> _TASK DETAILS_: Your job is to set down the stretch of entries that opens with the line containing "Task: Disable the 背景掛機時保護活動執行 checkbox" and closes with the line containing "Click the 'Fibre' row label". Keep both end lines, copy each exactly, and add nothing.

> _Data records_:

****************

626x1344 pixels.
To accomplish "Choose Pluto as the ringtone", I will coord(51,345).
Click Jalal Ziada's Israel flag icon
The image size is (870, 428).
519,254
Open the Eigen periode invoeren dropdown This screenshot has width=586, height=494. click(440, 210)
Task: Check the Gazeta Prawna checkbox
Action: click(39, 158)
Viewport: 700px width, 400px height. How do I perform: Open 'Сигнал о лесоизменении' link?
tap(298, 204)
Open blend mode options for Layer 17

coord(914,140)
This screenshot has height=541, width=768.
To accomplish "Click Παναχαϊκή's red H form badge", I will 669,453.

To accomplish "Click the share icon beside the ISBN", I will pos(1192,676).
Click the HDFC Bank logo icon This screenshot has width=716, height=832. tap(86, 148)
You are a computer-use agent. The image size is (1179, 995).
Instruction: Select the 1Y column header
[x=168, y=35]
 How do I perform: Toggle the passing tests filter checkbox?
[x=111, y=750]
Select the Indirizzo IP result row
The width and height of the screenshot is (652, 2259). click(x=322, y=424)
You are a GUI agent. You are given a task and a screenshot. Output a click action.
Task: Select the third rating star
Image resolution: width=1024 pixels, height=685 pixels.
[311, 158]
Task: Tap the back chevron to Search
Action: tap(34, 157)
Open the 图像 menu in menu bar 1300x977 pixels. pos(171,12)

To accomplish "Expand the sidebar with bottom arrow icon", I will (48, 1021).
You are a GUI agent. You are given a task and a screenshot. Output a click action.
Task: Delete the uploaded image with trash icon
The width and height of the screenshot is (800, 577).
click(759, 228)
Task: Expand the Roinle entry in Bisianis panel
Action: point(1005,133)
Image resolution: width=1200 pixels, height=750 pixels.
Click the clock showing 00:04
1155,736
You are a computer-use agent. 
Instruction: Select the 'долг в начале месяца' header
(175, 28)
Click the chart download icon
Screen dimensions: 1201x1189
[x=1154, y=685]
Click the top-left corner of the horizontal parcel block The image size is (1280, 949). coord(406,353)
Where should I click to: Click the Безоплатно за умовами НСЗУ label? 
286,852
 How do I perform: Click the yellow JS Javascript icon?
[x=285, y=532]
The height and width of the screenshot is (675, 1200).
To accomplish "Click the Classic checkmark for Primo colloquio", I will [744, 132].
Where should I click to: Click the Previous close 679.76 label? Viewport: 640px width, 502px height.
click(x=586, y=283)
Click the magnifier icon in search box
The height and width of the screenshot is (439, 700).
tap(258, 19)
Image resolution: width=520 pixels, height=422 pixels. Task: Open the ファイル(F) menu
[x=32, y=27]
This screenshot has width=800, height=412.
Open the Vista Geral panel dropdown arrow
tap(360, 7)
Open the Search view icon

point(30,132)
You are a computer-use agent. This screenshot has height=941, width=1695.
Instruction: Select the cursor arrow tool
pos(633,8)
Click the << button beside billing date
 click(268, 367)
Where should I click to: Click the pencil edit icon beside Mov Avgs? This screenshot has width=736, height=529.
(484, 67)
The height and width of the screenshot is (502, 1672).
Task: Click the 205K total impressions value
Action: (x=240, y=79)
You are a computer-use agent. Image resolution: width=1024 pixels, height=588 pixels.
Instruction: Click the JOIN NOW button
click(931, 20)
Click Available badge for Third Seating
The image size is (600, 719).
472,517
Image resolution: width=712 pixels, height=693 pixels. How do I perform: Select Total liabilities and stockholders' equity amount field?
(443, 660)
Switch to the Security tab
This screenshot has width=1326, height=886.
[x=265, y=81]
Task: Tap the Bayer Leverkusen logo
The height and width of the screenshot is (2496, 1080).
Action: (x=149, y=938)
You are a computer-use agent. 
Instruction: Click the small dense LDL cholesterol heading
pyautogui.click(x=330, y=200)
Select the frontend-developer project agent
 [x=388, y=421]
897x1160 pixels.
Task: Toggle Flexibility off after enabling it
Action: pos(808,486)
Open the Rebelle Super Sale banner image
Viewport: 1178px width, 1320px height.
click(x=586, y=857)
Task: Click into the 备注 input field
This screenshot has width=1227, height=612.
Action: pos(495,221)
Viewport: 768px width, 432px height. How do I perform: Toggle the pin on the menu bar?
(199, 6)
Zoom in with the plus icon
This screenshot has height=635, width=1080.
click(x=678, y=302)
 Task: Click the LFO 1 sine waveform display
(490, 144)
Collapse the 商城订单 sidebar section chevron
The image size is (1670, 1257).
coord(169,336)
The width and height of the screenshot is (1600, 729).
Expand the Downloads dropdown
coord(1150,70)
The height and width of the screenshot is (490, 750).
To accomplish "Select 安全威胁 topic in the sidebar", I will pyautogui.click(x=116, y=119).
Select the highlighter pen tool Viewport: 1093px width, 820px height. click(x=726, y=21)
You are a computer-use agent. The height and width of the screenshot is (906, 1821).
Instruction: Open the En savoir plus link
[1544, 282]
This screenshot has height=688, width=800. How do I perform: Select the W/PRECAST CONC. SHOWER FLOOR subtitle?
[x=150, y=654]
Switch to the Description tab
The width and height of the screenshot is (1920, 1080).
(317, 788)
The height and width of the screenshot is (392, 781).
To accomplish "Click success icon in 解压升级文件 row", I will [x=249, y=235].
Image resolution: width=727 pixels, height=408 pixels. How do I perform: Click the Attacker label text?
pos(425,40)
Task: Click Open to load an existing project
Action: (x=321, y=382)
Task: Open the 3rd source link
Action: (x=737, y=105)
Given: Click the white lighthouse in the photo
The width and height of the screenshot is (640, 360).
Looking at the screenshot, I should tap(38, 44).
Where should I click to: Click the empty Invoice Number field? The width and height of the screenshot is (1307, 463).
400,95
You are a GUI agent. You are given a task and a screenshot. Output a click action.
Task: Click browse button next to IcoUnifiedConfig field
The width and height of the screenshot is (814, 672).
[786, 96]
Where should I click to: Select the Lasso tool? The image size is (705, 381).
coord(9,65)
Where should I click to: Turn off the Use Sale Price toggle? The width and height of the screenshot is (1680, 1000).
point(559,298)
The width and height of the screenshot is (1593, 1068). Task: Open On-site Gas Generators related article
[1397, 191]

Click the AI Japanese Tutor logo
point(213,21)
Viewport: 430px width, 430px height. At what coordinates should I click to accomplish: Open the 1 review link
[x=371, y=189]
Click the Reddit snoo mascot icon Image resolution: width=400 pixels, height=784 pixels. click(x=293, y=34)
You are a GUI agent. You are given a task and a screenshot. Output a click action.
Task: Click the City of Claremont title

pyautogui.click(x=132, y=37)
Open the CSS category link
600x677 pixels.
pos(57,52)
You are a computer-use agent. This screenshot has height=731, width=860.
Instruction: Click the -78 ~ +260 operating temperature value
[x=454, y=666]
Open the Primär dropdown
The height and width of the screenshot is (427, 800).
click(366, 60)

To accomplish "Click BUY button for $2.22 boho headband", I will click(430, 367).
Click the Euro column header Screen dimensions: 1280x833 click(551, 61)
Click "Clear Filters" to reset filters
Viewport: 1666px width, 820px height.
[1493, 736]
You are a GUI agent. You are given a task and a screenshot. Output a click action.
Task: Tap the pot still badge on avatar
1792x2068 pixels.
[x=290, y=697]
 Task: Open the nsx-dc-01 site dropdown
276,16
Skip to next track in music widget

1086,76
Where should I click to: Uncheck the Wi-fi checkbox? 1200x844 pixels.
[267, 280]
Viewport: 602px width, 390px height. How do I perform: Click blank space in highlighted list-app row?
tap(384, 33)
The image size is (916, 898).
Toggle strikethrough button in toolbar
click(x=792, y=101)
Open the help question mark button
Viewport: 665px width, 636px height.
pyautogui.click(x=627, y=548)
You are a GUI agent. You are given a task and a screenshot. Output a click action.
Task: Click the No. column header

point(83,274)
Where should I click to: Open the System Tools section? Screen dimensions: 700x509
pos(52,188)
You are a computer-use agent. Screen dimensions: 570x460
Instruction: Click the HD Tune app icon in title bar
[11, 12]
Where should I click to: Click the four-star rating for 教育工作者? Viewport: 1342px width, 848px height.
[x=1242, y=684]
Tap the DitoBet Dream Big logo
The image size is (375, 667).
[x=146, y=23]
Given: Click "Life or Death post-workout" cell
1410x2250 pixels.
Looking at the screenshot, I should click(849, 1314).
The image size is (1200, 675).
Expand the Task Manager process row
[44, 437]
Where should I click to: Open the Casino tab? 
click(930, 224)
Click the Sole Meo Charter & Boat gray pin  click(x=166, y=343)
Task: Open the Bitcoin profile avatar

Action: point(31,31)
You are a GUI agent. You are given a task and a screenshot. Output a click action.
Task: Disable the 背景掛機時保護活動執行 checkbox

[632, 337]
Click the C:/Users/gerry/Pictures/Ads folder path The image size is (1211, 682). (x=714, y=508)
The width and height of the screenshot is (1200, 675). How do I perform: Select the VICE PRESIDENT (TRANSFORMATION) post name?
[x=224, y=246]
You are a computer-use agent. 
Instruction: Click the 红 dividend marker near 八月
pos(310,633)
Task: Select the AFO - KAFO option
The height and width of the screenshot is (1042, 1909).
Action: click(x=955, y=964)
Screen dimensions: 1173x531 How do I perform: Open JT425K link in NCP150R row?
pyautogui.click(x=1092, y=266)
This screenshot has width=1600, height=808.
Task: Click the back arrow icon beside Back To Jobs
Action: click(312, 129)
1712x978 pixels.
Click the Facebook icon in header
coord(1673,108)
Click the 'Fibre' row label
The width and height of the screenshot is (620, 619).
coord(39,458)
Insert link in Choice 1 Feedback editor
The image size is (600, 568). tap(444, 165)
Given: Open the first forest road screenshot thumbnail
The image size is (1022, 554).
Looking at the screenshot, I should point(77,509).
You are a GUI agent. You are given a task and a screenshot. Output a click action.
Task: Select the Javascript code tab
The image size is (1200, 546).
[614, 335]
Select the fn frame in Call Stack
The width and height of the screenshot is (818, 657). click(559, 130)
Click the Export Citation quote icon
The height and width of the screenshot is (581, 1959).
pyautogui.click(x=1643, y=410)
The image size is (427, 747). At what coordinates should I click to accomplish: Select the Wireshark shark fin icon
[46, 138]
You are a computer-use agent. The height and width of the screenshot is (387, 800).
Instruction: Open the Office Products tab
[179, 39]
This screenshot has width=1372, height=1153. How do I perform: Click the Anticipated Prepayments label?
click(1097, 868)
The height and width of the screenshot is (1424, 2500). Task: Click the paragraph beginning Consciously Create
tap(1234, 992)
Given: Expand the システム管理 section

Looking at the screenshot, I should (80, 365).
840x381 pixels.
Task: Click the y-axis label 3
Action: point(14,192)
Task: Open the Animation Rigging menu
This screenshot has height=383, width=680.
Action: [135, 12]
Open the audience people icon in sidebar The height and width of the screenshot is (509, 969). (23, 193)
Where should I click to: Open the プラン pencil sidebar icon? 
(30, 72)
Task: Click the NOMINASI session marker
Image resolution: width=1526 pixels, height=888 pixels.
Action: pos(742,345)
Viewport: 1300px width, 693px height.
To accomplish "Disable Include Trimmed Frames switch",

****************

> _RESULT_:
Task: Disable the 背景掛機時保護活動執行 checkbox

[632, 337]
Click the C:/Users/gerry/Pictures/Ads folder path The image size is (1211, 682). (x=714, y=508)
The width and height of the screenshot is (1200, 675). How do I perform: Select the VICE PRESIDENT (TRANSFORMATION) post name?
[x=224, y=246]
You are a computer-use agent. 
Instruction: Click the 红 dividend marker near 八月
pos(310,633)
Task: Select the AFO - KAFO option
The height and width of the screenshot is (1042, 1909).
Action: click(x=955, y=964)
Screen dimensions: 1173x531 How do I perform: Open JT425K link in NCP150R row?
pyautogui.click(x=1092, y=266)
This screenshot has width=1600, height=808.
Task: Click the back arrow icon beside Back To Jobs
Action: click(312, 129)
1712x978 pixels.
Click the Facebook icon in header
coord(1673,108)
Click the 'Fibre' row label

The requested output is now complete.